• Selected text:
Well, you can decrease it to a LIS problem. Lets say you have strings S1 and S2. You can take S1 and for every character put in a list for that character the indexes where the character occurs. These lists should be sorted in decreasing order. For example if you have string "abacba" you have these lists

Now, if you look at S2 and for each character put in a sequence its list(note that it can be empty), you have a sequence in which you should search for LIS. Here's with the example if S2 is 'baaxac' you have sequence 1,4, 5,2,0, 5,2,0, ,5,2,0, 3. The LIS of this sequence is 3 as the answer would be. If you have to retrieve some string as an answer you can just retrieve the corresponding letters. Now that we have a LIS problem, it can be solved in nlogn. If you don't know how, there is a very recent post about that here. The only problem is that the sequence can get big, but it is in rare situations, so you have an average case of nlogn and a worst case of O(NM) or something like that, but it is still a good idea, which is worth the thoughts, especially if you have some restrictions about the type of the input

Thanks a lot :) I want this too , ty for help :)

"These lists should be sorted in decreasing order".

So shouldn't the list for b read [4, 1] rather than [1, 4] ?

I thing this is a wrong on typing ! :)

Yes, it is! Thank you! :). The answer is still 3 though..

Helpful post!

Could you please provide me the code, It would be very helpful. Thank you

Forming the final array would take N*M complexity i think.

nice idea

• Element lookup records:
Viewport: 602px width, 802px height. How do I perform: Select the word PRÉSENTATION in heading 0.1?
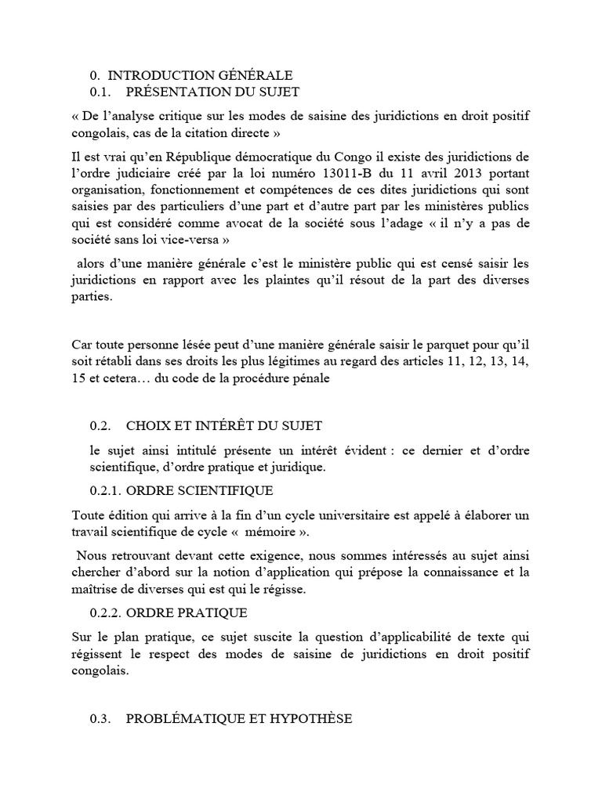pos(177,92)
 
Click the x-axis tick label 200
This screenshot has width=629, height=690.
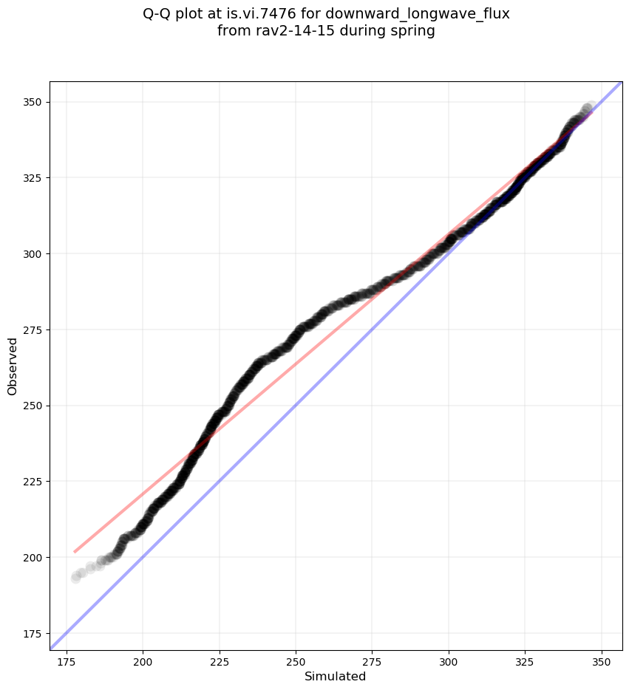coord(143,660)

• Problems:
1 > Using the LIS thread, decide whether each statement agrees with it, answering yes or no and quoting the deciding words: (a) the lists built from S1 should be sorted in decreasing order; (b) the worst case given for the method is O(n log n); (c) the LIS of the example sequence is 3.
2 > Return the passage of the LIS thread that begins at the words "So shouldn't the" and stops after the words "Helpful post!", copied word for word.
Nothing in the listing is needed here.

• Complete answers:
1 >
(a) Yes: "These lists should be sorted in decreasing order."
(b) No: "a worst case of O(NM) or something like that"
(c) Yes: "The LIS of this sequence is 3 as the answer would be."

2 >
So shouldn't the list for b read [4, 1] rather than [1, 4] ?

I thing this is a wrong on typing ! :)

Yes, it is! Thank you! :). The answer is still 3 though..

Helpful post!